Активация каспазы № 8
Независимая активация каспазы № 3
Активация других каспаз и протеаз Апоптоз
Регуляция апоптоза. Исследования последних лет привели к созданию модели апоптоза. По этой модели каждая клетка при своем рождении запрограммирована на самоуничтожение. Следовательно, условием ее жизни является блокирование этой суицидальной программы. Основная задача регуляции апоптоза — держать эффекторные каспазы в неактивном состоянии, но быстро переводить их в активную форму в ответ на минимальное действие соответствующих индукторов.
Отсюда, понятие ингибиторов и активаторов апоптоза.
Ингибиторы апоптоза (=антиапоптические факторы). К наиболее серьезным ингибиторам апоптоза относятся ростовые факторы. Другие: нейтральные аминокислоты, цинк, эстрогены, андрогены, некоторые белки.

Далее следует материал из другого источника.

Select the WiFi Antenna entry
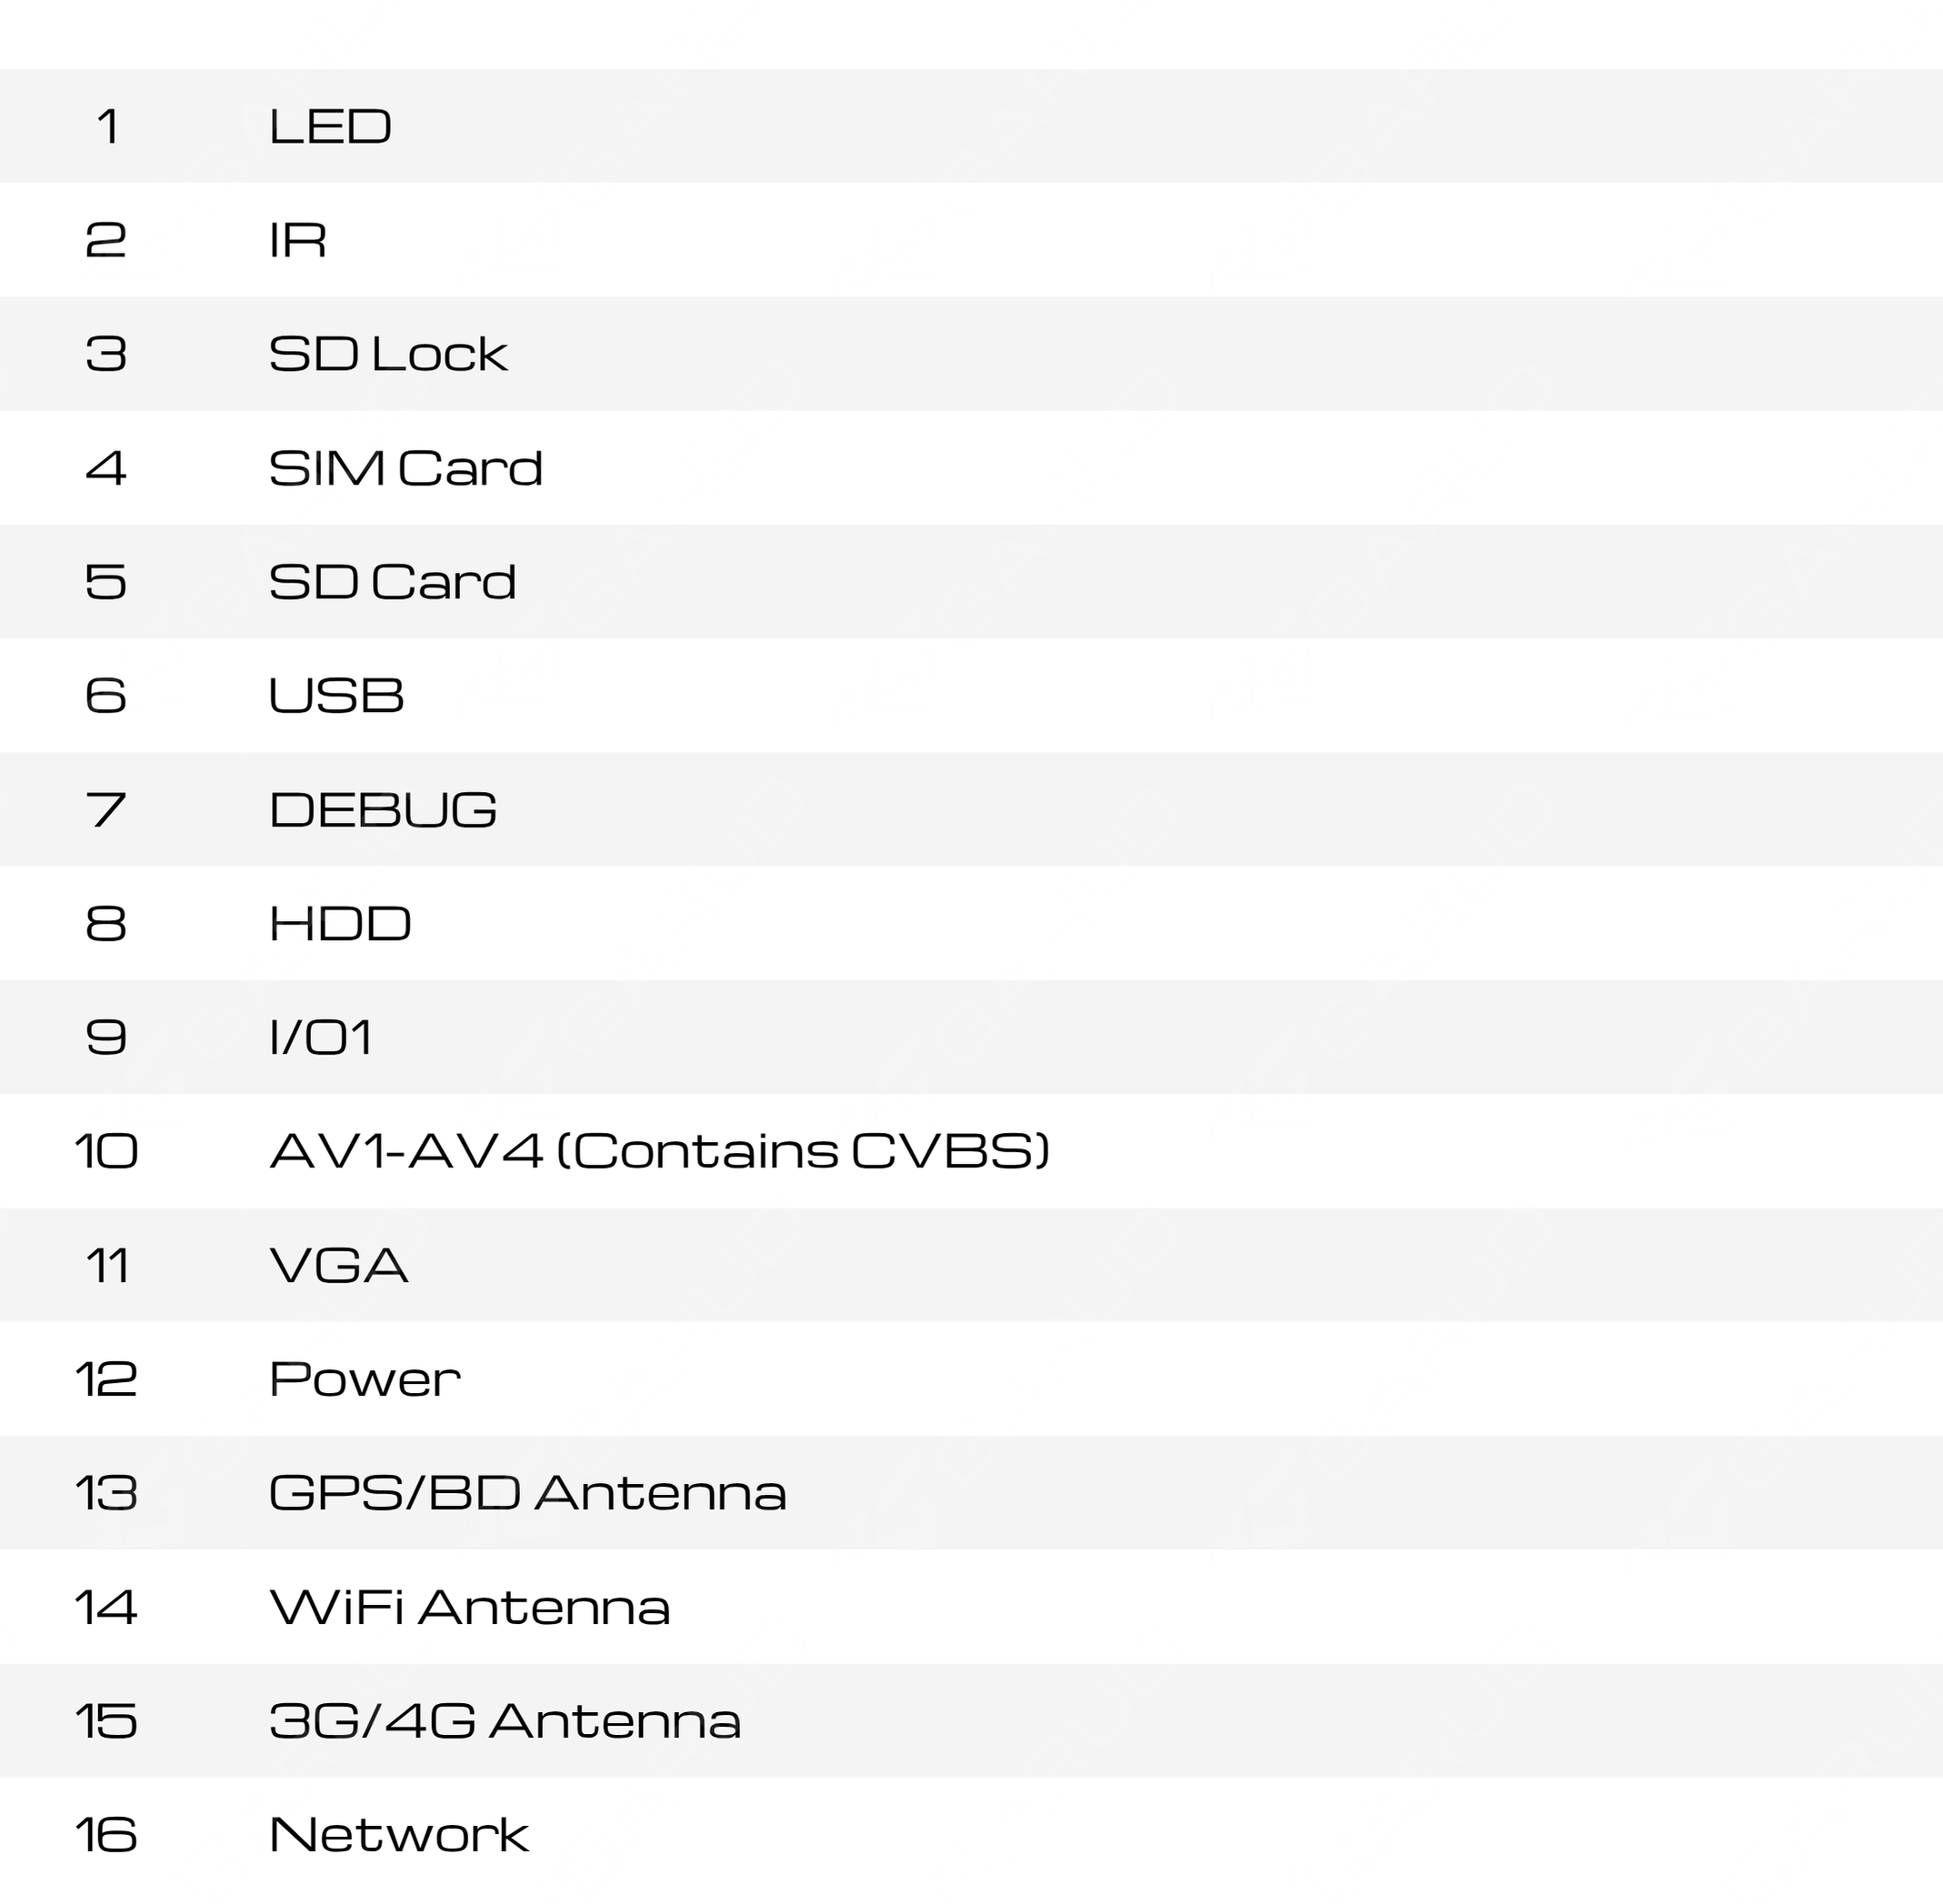Image resolution: width=1943 pixels, height=1904 pixels. point(470,1608)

Пример: Белки семейства IAP — подавляют активность каспаз 3 и 9. Запомнить: один из этих белков (Survin) обнаружен в опухолевых клетках. С ним связывают резистентность опухолевых клеток к химиотерапии
Активаторы апоптоза (=проапоптические факторы). Это проапоптические гены и их продукция: а) гены семейства BCL-2 (BAX и BID); б) гены Rb и P53 (запускают апоптоз, если клетка задержана механизмом checkpoint.
Резюме. Патогенез многих заболеваний, в том числе и опухолевых, связан со снижением способности клеток подвергаться апоптозу. Отсюда накопление поврежденных клеток и формирование опухоли.

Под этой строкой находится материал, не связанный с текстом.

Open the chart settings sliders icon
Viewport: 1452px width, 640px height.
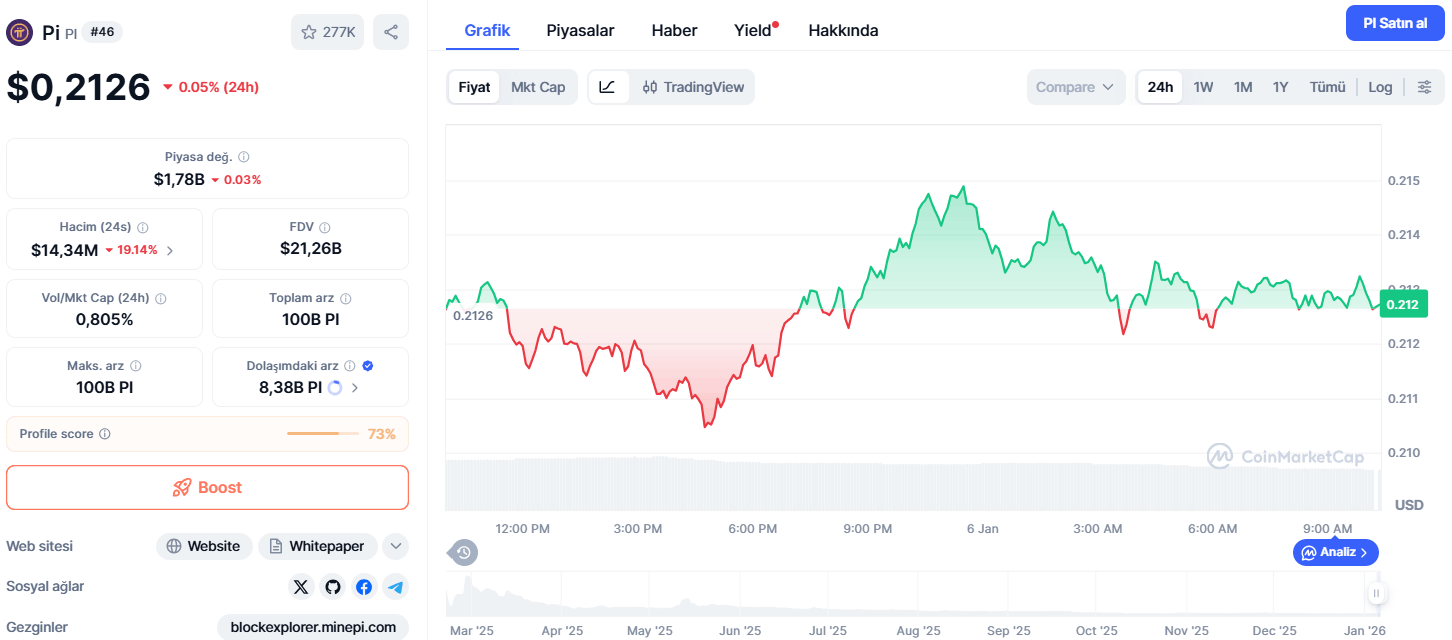tap(1424, 87)
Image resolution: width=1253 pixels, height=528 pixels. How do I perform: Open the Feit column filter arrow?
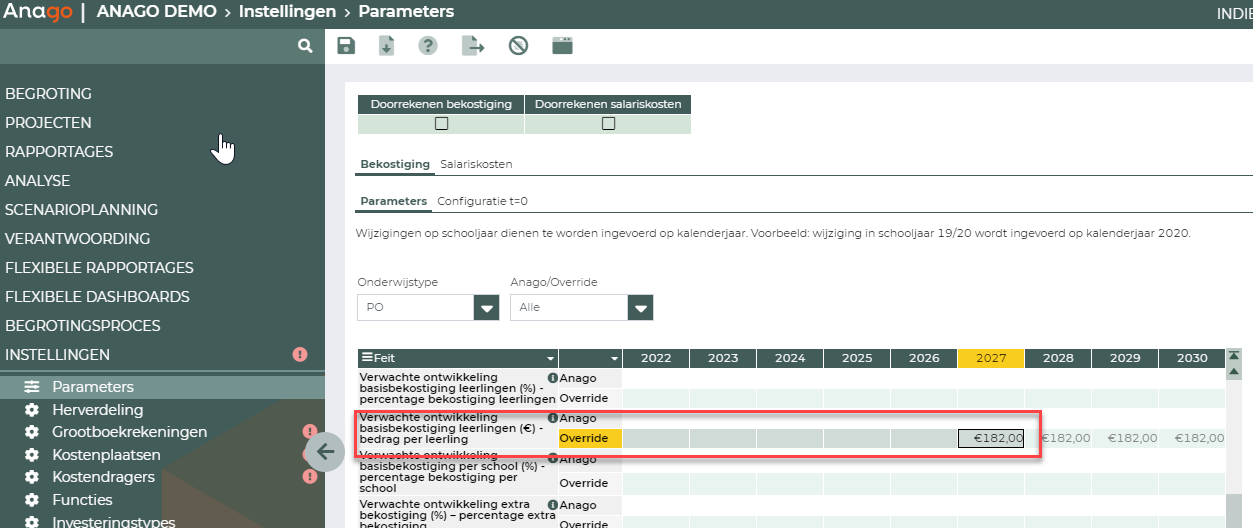point(550,358)

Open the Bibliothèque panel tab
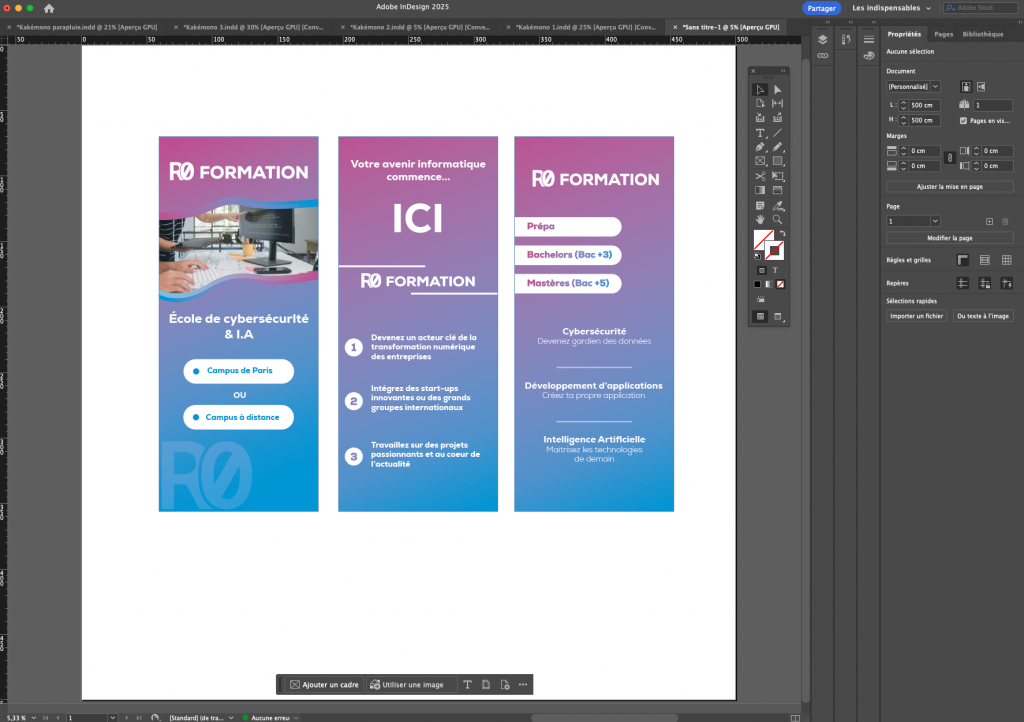[983, 34]
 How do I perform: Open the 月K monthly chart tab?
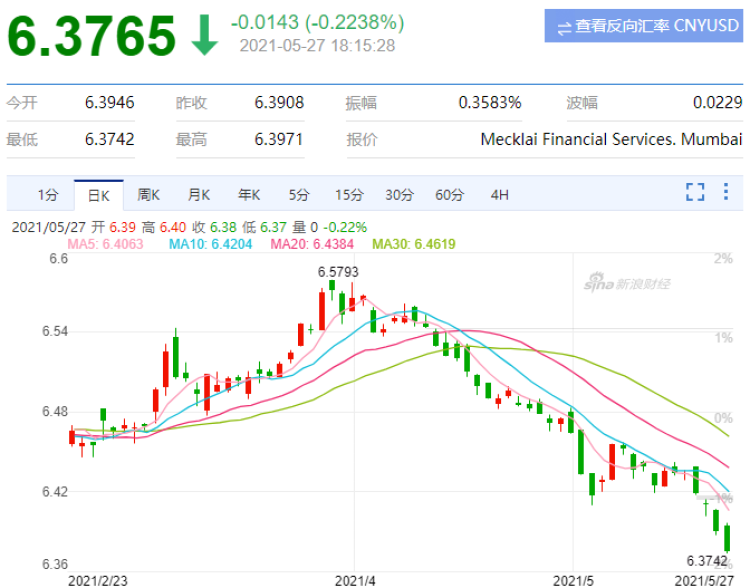point(199,195)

ПРИНЦИПЫ ПРФИЛАКТИКИ И ЛЕЧЕНИЯ ОПУХОЛЕЙ
Профилактика опухолей
1. Раннее выявление и лечение предраковых заболеваний — массовые профилактические осмотры населения, особенно лиц с повышенным риском. Это работники химической промышленности, шахтеры, рентгенологи, работники АЭС.
2. Раннее выявление и лечение дисгормональных состояний — исходя из значимости эндокринных нарушений в канцерогенезе.
3. Борьба за чистоту окружающей среды.
4. Борьба с вредными привычками и обычаями.
Принципы лечения опухолей
1. Оперативное вмешательство — хирургическое удаление опухоли в пределах здоровых тканей.
2. Химиотерапия — а) цитостатические препараты; б) противоопухолевые антибиотики.
3. Облучение — применение ионизирующей радиации.